According to most economists, in terms of recovery, it’s still too soon for the Bank to raise the rate. Moreover, it’s unknown whether those respondents who support higher rates took into account the broader consequences of higher borrowing costs.
And yet, Canadians’ growing concern about home prices gains may become a political problem for Prime Minister Justin Trudeau. The government has other ways to slow down the real estate market, e.g. taxes and stricter rules. However, it hasn’t used them as it’s afraid of angry homeowners.
The increasing gap between Canadians with homes and those without has made certain critics point to it as to a battle among classes or generations.

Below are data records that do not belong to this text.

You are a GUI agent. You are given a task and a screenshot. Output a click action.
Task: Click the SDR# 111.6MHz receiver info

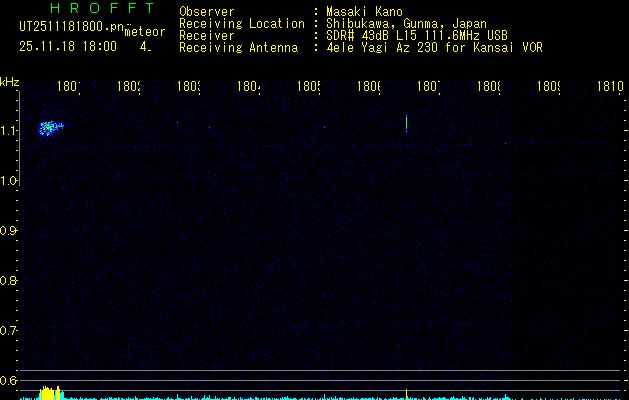(x=417, y=35)
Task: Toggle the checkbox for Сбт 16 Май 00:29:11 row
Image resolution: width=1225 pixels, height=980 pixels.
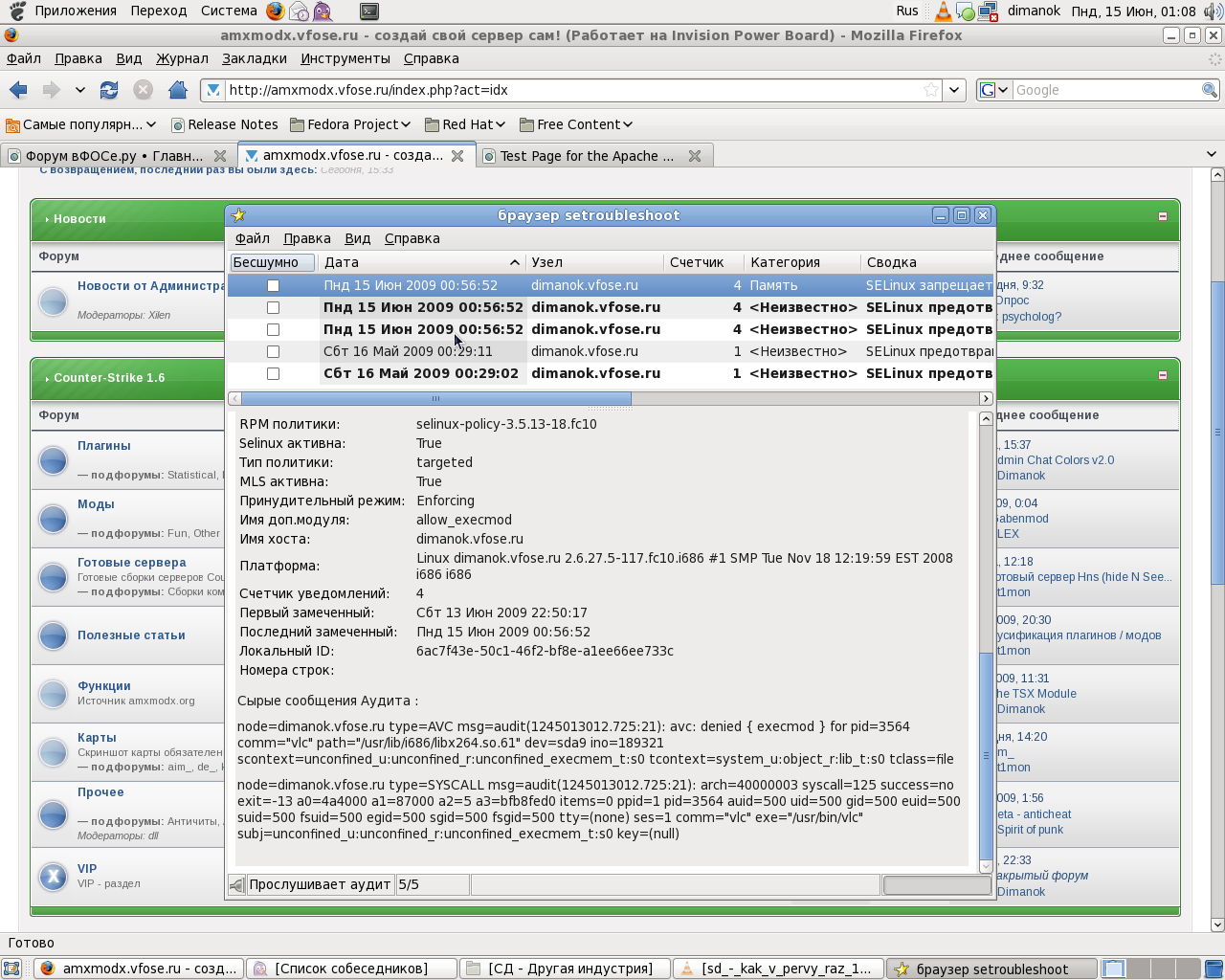Action: [273, 351]
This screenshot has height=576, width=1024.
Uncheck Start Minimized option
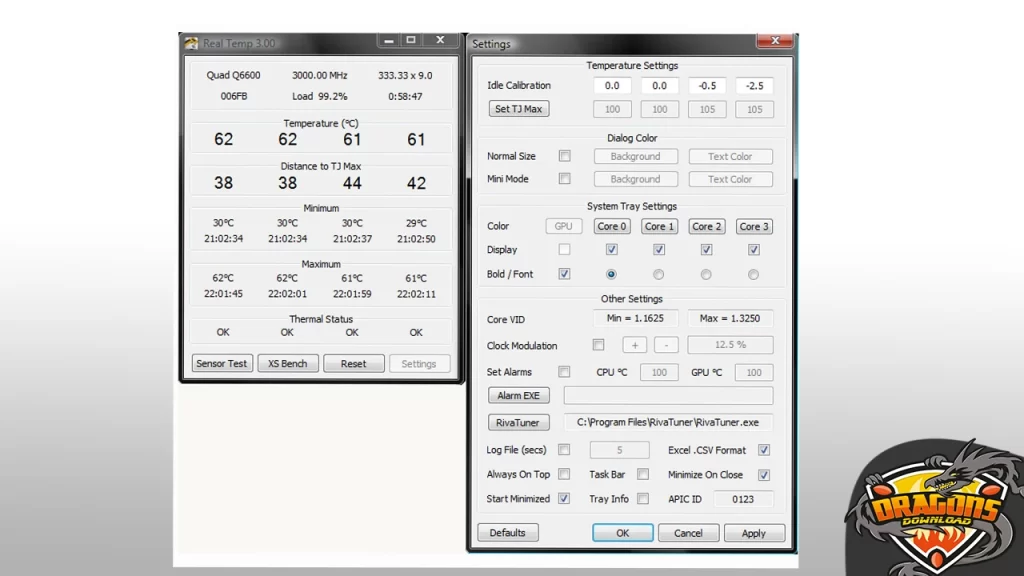[564, 498]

In Canada, home ownership is considered to be vital for a middle class. As a result, Canadians now have to purchase homes for one of the most expensive prices in the world. The home ownership rate in Canada is about 69%, while it’s 65% in France, 63% in the U.K., and 61% in Japan.
According to Trudeau government, it’s particularly focused on helping first-time homebuyers. Nevertheless, most economists don’t believe the measures taken (e.g. a 1% tax for non-resident homeowners and funding for affordable housing) will be able to offset the significant loss faced by prospective homebuyers in 2020.
As an example for alternative policy, the government’s critics point to New Zealand. Having faced a similar market activity boom last year, caused by low interest rates, the country implemented a tax aimed at speculation. In addition to it, the government instructed its central bank to keep in mind the housing sector when determining monetary policy.
Meanwhile, many housing agitators tend to show the problem as a fight between two generations, or between those who have a property and those who don’t. However, the Bloomberg poll, conducted from April 29 to May 3, says it may be not true. Yes, 18% of respondents 18 to 34 support higher rates if it helps to slow down the prices growth, compared to only 13% of respondents over age 55. But the older group was more likely to say they “somewhat support” an increase, than the younger one.
“In my opinion, most people understand that housing in Canada is out of control,” – Benjamin Reitzes from BMO Capital Markets noted. “Although it’s nice to have an asset that is growing in value, it still makes moving to the next property much more expensive. And families with kids now wonder how they will be able to afford housing if the trend goes on”.